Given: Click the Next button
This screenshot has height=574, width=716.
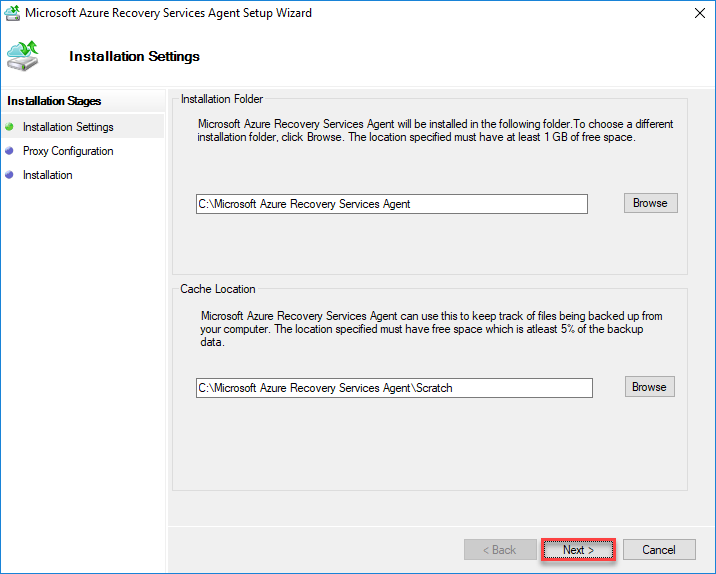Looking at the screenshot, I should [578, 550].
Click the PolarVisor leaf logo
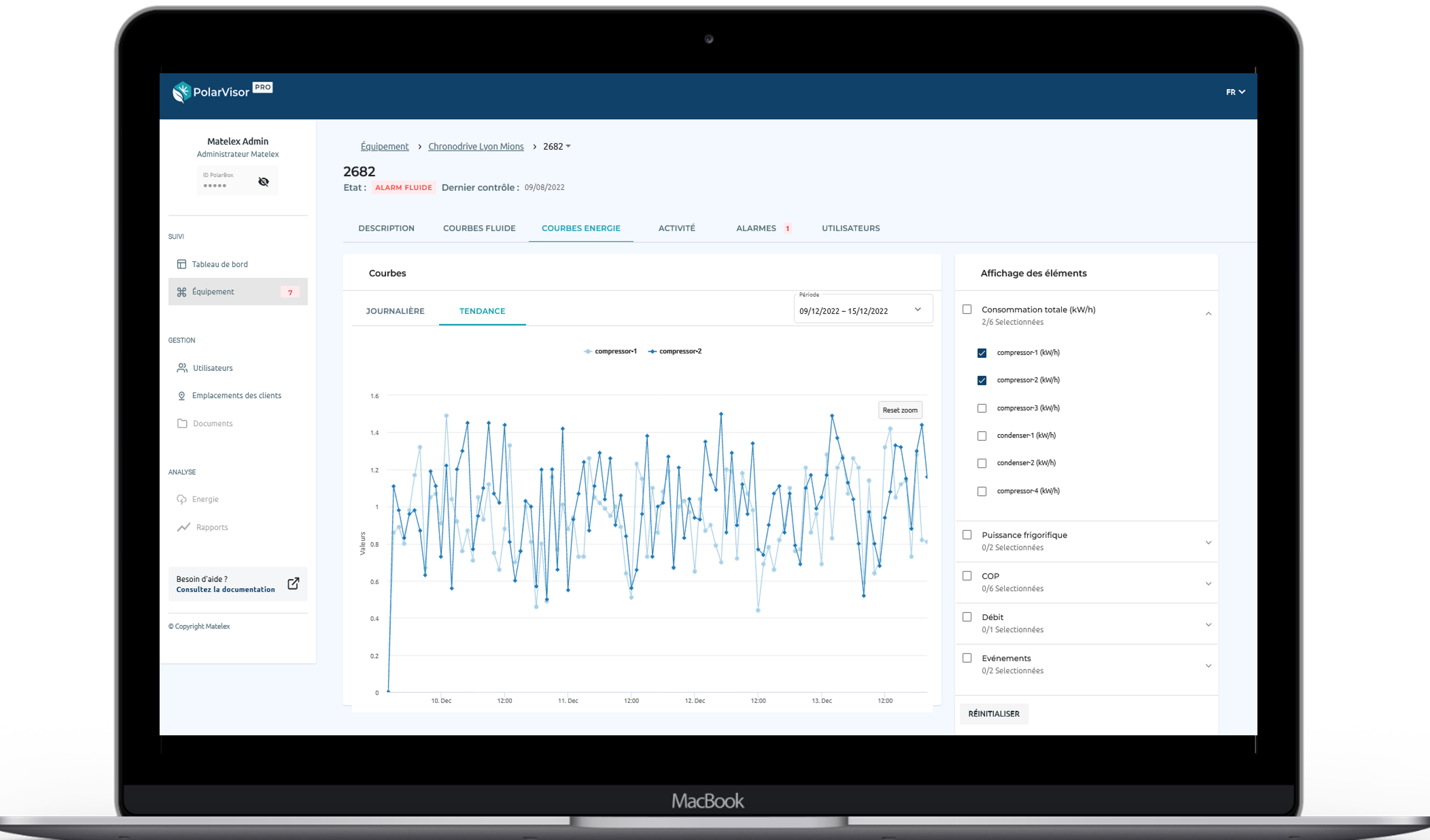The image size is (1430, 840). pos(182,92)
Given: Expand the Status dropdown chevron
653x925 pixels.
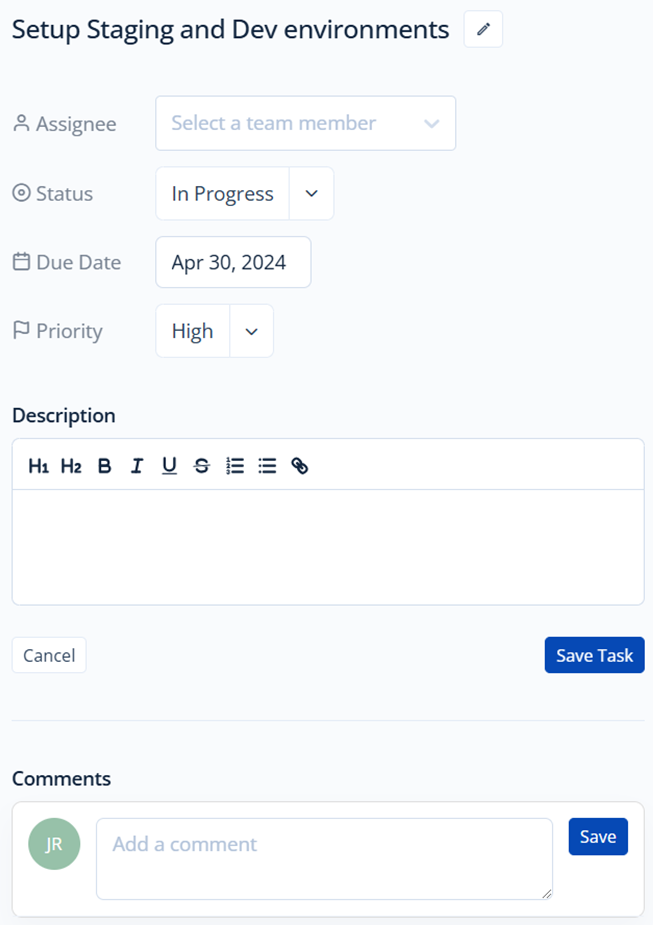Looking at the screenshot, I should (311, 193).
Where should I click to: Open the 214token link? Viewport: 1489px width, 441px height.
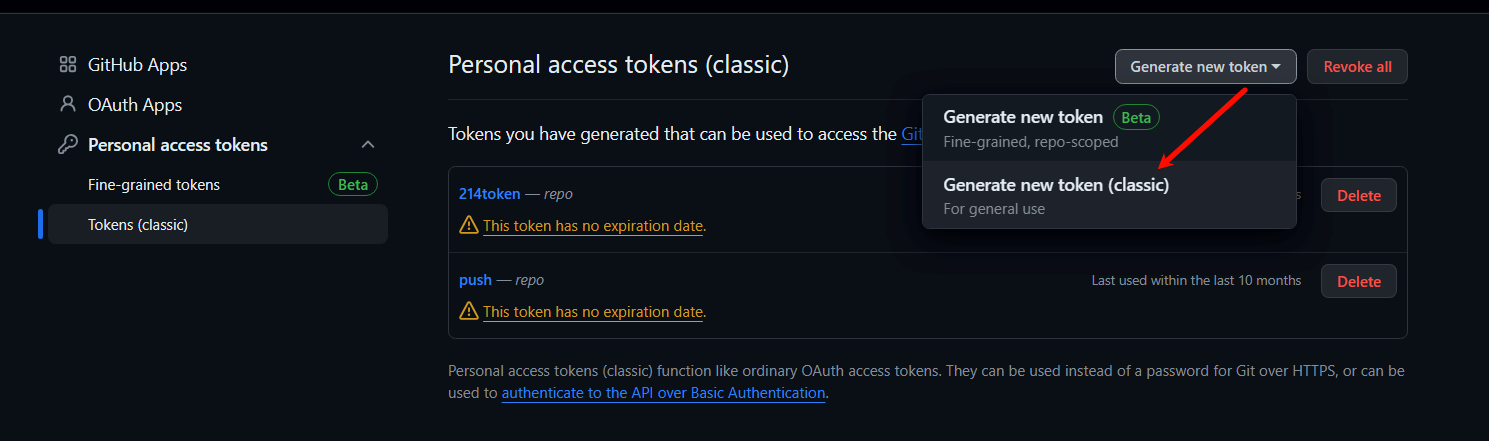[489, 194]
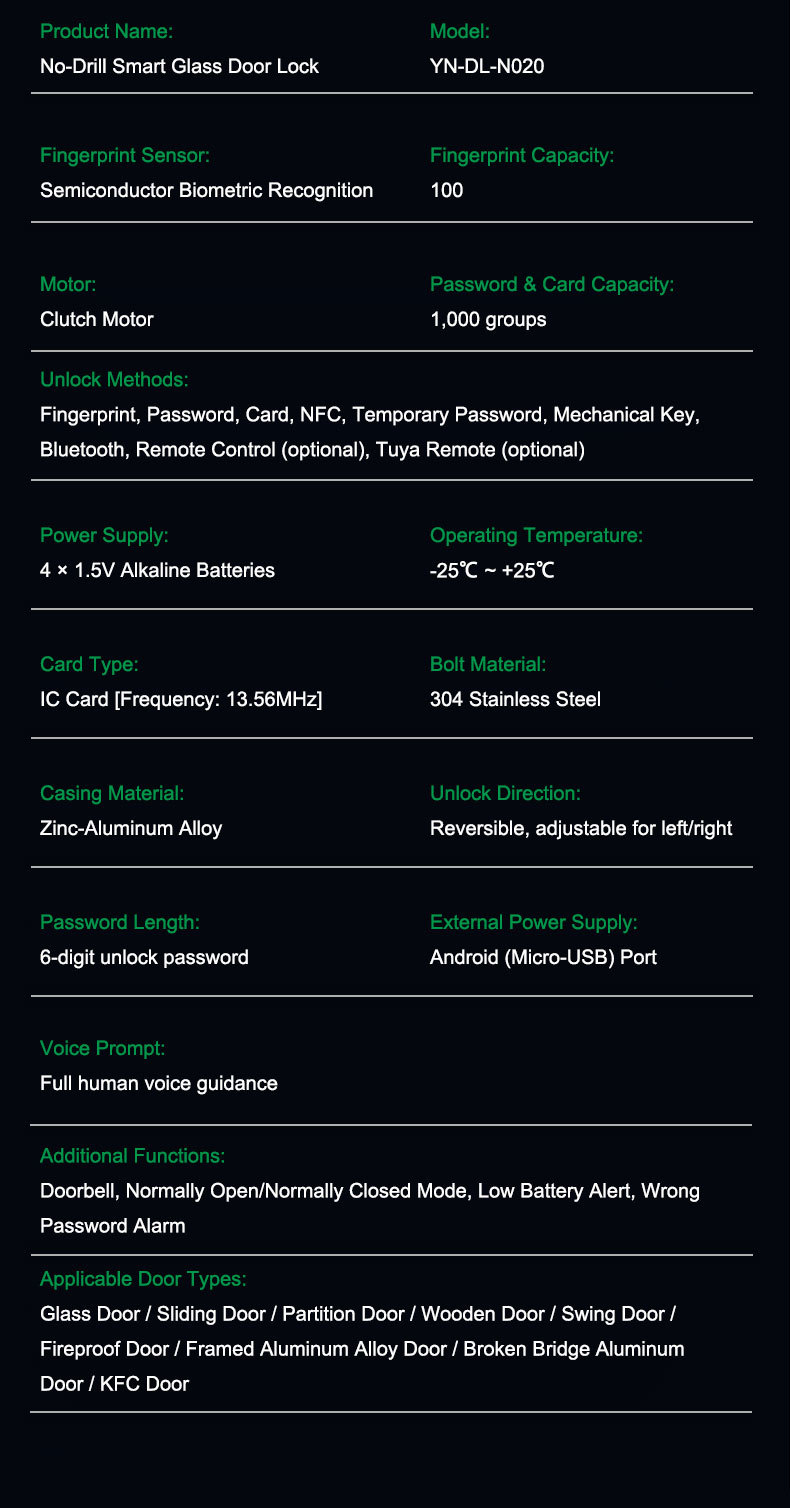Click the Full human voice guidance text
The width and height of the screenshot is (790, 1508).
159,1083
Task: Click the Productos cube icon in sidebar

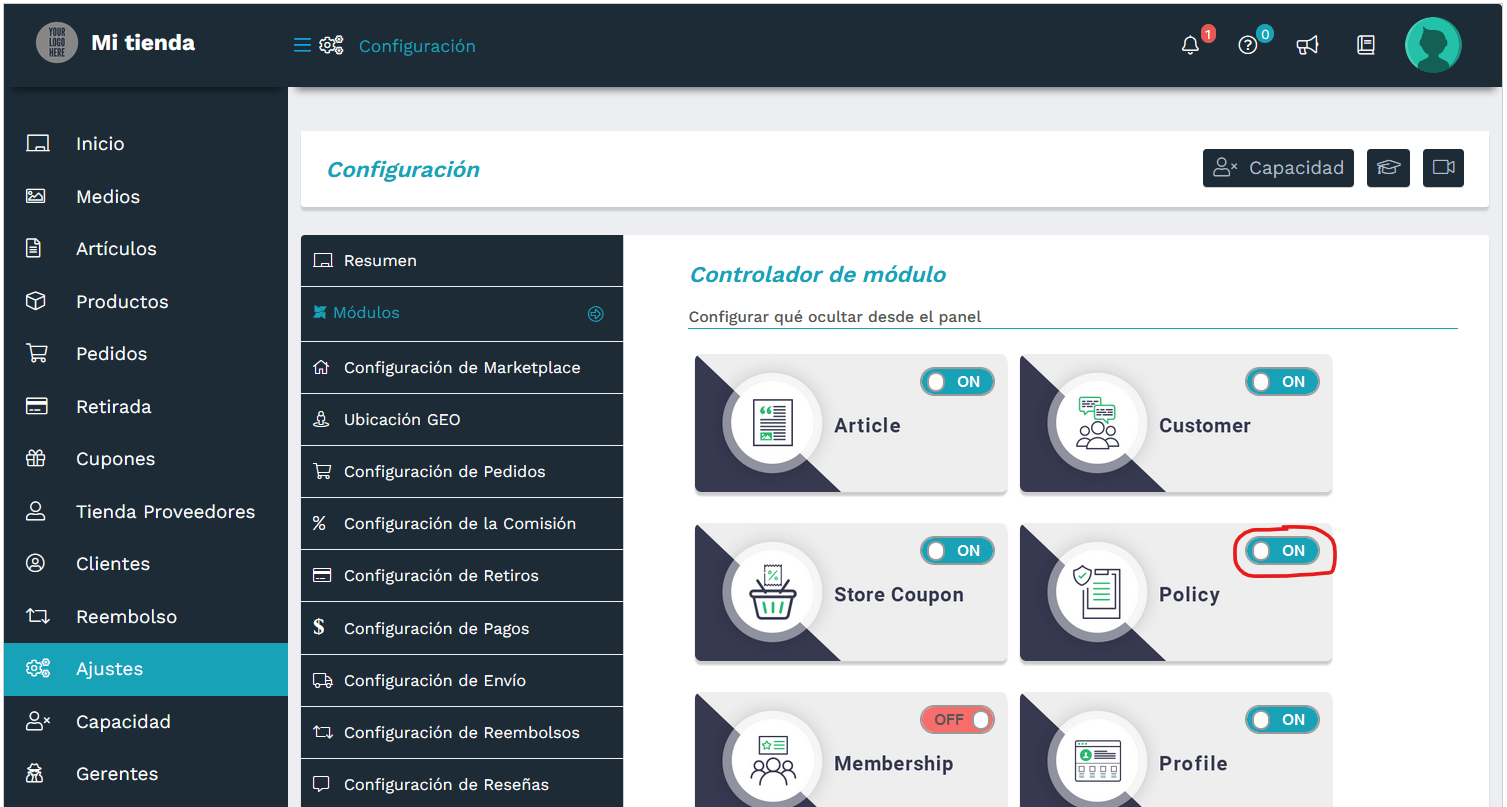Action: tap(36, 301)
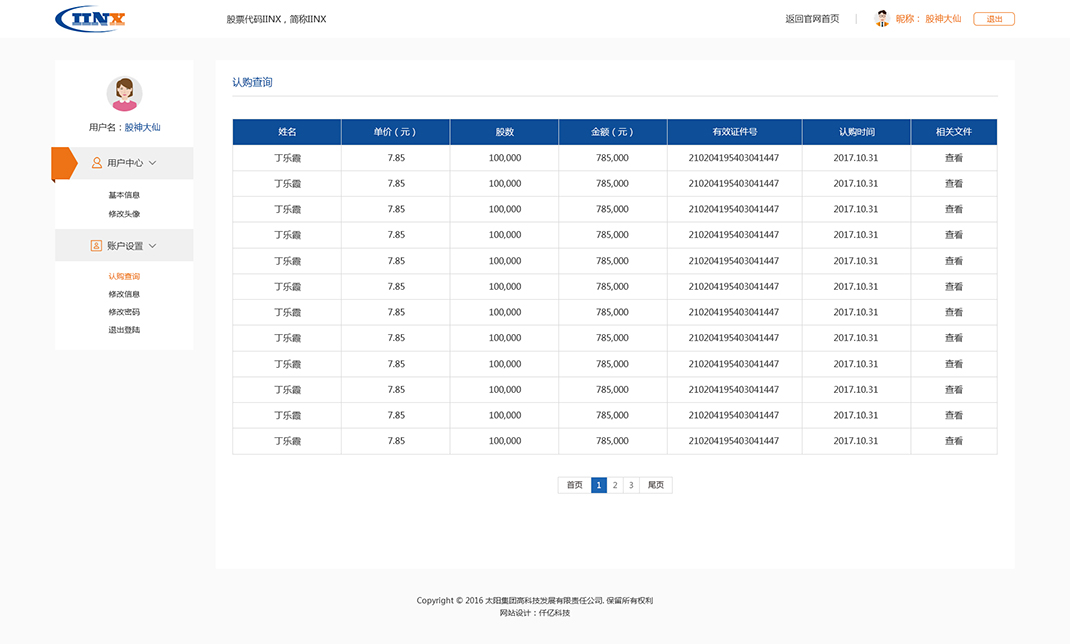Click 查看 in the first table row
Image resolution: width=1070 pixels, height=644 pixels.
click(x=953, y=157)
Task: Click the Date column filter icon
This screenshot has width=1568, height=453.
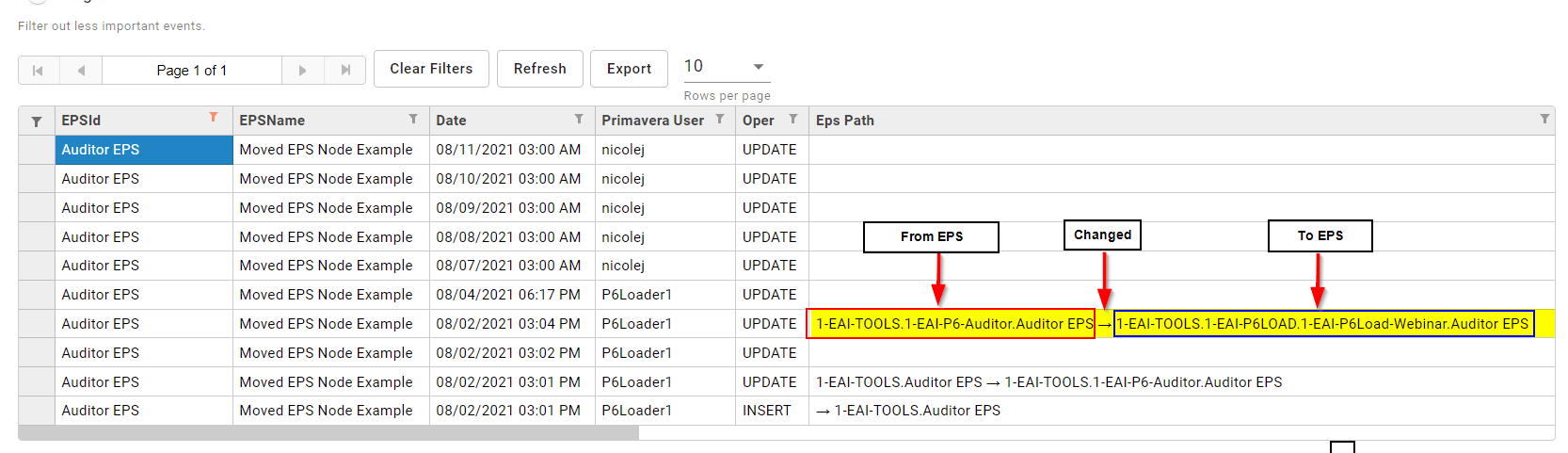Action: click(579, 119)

- **WORK ITEM**: An exact copy of all entries is needed, with no pictures in it.

- **TASK RESPONSE**:
Given: Click the Next button
This screenshot has height=574, width=716.
Looking at the screenshot, I should [578, 550].
Click the PolarVisor leaf logo
The image size is (1430, 840). pos(182,92)
Given: Expand the Status dropdown chevron
653x925 pixels.
Looking at the screenshot, I should (311, 193).
Where should I click to: Open the 214token link? Viewport: 1489px width, 441px height.
[489, 194]
Click the Full human voice guidance text
The width and height of the screenshot is (790, 1508).
159,1083
Task: Click the Productos cube icon in sidebar

Action: tap(36, 301)
Click 查看 in the first table row
Image resolution: width=1070 pixels, height=644 pixels.
click(x=953, y=157)
Task: Click the Date column filter icon
This screenshot has width=1568, height=453.
Action: click(579, 119)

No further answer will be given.